Art therapy activities can help tremendously with problems related to anxiety, depression, autism, attention deficit hyperactivity disorder and even some conditions with psychosis, like Schizophrenia or substance abuse.
If you’re facing this, it may be a good idea to seek the help of a therapist or other mental health professional. You can find a therapist at BetterHelp who can help you learn how to cope and address it.
If you have any questions or comments about Art Therapy Activities, please feel free to reach out to us at any time.
Frequently Asked Questions (FAQs): Art Therapy activities PDF
What is art therapy and how does it work?
Art therapy is a technique that works on the principle of creative expression and believes that it can foster healing and mental well-being. It is a belief of the proponents of art therapy that art Art can lead to people exploring their emotions through either creating it or viewing others’ art, and therefore that and therefore this process can be used to develop self-awareness or even to cope with stress or boost self-esteem, and work on one’s social skills.

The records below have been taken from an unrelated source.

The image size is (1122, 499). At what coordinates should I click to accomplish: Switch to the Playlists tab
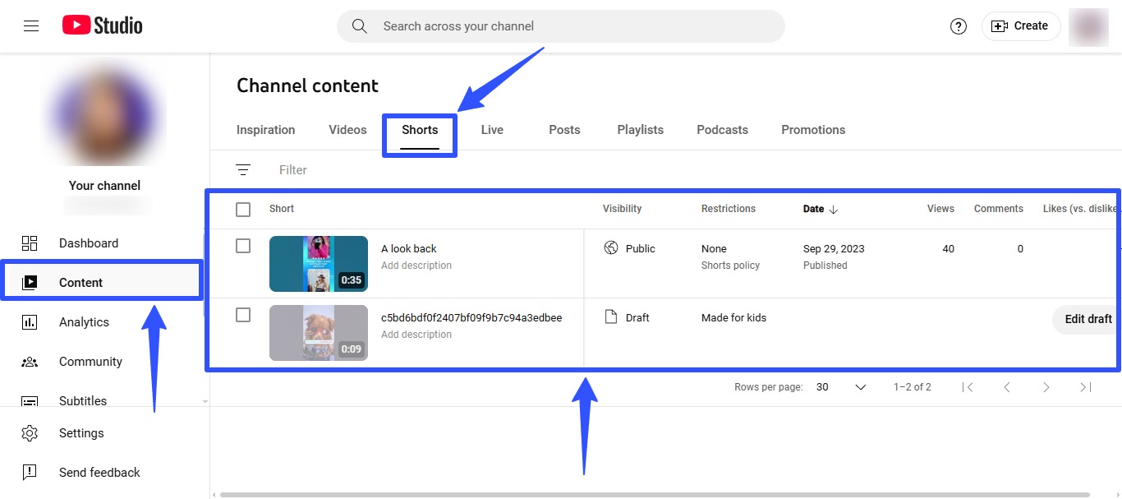(x=640, y=129)
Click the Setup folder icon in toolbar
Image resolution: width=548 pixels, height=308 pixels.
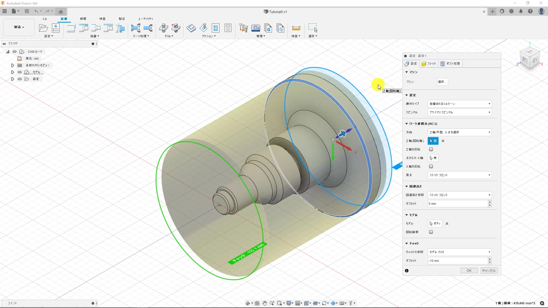coord(43,28)
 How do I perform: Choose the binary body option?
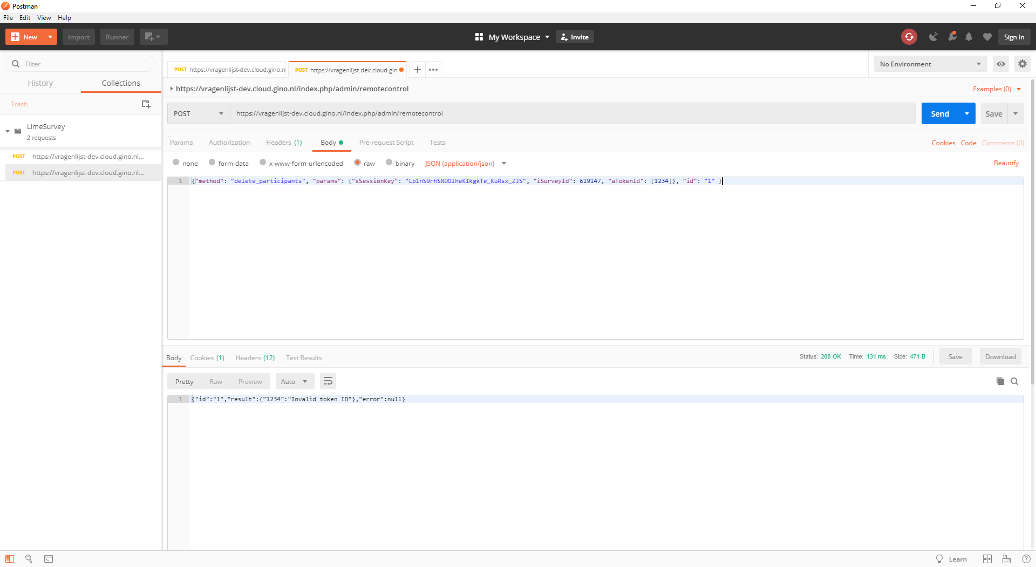click(x=389, y=163)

What is the role of art therapist?
The role of an art therapist may be to aid the process of the individual’s self-expression through their artwork and to help clients understand their emotional conflicts which are being represented in whatever the artwork contains.
An Art Therapist may also help the person who is engaging in art therapy to develop social skills, improve self-esteem, manage addictions, reduce anxiety, and restore normal function through art in a healthy manner.
How is art therapy effective?
Art therapy is effective because it helps to improve cognitive and sensorimotor functions of the person engaging in it, and it has also been shown to foster self-esteem and self-awareness in individuals.
Art Therapy can also help cultivate emotional resilience and promote insight in people, and in those that have limitations in their social sphere, and artworks can also be used to enhance the person’s social skills, as well as reduce and resolve conflicts and distress, and advance societal and ecological change as well.
What is art therapy counseling?
Art Therapy counseling involves making use of artworks done by the individual in the context of art therapy and basing the counseling insights on these artworks.
Art therapy is an integrative mental health and human services approach that enriches the lives of individuals, families, and communities through active artworks, and creative processes, and it consists of applied psychological theory as well as knowledge of human experience within a psychotherapeutic relationship.